## GIVEN TEXT
The GM didn’t sound concerned about a potential logjam if Rask is ready to return.
“I see that as us having extremely good goaltending,” he said.
Ullmark appears to be a legit No. 1. He had a .917 save percentage and 2.63 goals against average in 20 games with Buffalo last year, playing behind one of the league’s worst teams. The career-long Sabre has a .912, 2.78 in six seasons, with a 50-47-13 record.
Ullmark’s 2020-21 season — in which he went 9-6-3, while all other Sabres goalies went 6-28-4 — ended early because of a lower-body injury that he apparently suffered in Boston on April 13. It was his last game of the year. Sweeney said Ullmark is healthy.
“He’s big,” Sweeney said of Ullmark (6-4, 214). “He stops a lot of pucks, way above expected, especially in five-on-five situations … He’s in the prime of his career.”
Sweeney said he remains in contact with Krejci, 35, who is keeping private his reasons for delaying his decision. As for the No. 2 center hole, the Bruins are prepared to go “a little bit by committee” if Krejci opts to move on.
With Krejci’s future unclear, Charlie Coyle coming off knee surgery, and prospects Jack Studnicka and Trent Frederic still proving themselves, Sweeney looked for versatility in signing Foligno (late of Toronto), Erik Haula (Nashville), and Tomas Nosek (Vegas).
“All of them good on draws, all of them on the penalty kill,” Sweeney noted. “Several of them have played power-play situations and providing depth throughout our lineup was really important.
Foligno, who turns 34 in October, hooked on for two years and a $3.8 million AAV. Highly complimentary of the Bruins’ style and structure, he said a phone call from Bergeron helped push him toward the B’s.
“Really cool just being able to speak to Patrice and kind of pick his brain a little bit,” Foligno said. “That excites you as a player.”

## EXTRACTED RECORDS

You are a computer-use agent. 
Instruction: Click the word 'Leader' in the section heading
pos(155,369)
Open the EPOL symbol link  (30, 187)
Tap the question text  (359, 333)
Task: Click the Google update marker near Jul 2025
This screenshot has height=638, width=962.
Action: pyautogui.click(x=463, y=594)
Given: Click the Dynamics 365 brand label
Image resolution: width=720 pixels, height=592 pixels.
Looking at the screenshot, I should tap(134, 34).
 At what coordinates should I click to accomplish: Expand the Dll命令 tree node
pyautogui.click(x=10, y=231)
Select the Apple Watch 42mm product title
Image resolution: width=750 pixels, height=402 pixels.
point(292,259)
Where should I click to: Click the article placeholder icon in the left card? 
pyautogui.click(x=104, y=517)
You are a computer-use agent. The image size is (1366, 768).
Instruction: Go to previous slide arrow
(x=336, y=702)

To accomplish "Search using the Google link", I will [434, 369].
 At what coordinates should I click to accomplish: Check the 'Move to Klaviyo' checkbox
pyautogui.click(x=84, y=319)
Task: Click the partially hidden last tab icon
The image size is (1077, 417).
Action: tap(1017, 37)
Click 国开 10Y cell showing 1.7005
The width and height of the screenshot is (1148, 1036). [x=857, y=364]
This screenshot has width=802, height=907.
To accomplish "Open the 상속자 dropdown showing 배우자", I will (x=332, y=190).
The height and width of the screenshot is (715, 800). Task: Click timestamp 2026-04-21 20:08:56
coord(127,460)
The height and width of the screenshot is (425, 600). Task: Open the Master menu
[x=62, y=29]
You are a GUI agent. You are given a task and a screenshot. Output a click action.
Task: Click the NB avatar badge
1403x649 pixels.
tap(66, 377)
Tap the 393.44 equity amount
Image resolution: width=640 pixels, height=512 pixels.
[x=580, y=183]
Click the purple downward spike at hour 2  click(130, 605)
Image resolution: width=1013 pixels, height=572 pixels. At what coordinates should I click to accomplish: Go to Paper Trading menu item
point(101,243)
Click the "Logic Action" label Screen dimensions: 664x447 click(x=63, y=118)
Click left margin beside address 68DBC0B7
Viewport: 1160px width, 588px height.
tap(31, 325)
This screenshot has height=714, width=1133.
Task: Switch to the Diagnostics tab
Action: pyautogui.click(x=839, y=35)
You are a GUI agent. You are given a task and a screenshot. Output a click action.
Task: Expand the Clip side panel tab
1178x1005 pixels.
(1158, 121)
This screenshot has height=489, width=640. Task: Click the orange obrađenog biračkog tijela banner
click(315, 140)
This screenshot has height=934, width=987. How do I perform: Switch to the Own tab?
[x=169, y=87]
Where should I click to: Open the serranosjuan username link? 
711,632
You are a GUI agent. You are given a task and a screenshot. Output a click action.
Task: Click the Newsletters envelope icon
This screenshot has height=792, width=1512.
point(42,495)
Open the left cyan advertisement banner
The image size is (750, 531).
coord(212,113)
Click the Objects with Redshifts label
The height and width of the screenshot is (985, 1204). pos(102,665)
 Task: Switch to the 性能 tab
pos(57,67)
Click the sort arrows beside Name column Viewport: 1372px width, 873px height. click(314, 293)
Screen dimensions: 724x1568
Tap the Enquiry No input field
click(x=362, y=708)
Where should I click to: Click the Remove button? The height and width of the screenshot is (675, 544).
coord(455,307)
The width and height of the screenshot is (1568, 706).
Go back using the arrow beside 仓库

## REQUIRED ACTIONS
• A. According to the passage about the Bruins' offseason moves, how long is Foligno's contract?
• B. In the passage about the Bruins' offseason moves, rewrite the stretch from "With Krejci’s future" through "was really important.", substituting "flexibility" for "versatility".
• C. For each statement, answer yes or no based on the passage about the Bruins' offseason moves, and quote the words that decide it: (i) Ullmark played 20 games with Buffalo last year. (ii) Krejci has publicly explained why he is delaying his decision. (iii) Foligno said a phone call from Bergeron helped push him toward the Bruins.

## RESPONSES TO THE EXERCISE
• A. Two years.

• B.
With Krejci’s future unclear, Charlie Coyle coming off knee surgery, and prospects Jack Studnicka and Trent Frederic still proving themselves, Sweeney looked for flexibility in signing Foligno (late of Toronto), Erik Haula (Nashville), and Tomas Nosek (Vegas).
“All of them good on draws, all of them on the penalty kill,” Sweeney noted. “Several of them have played power-play situations and providing depth throughout our lineup was really important.

• C.
(i) Yes: "in 20 games with Buffalo last year"
(ii) No: "who is keeping private his reasons for delaying his decision"
(iii) Yes: "he said a phone call from Bergeron helped push him toward the B’s"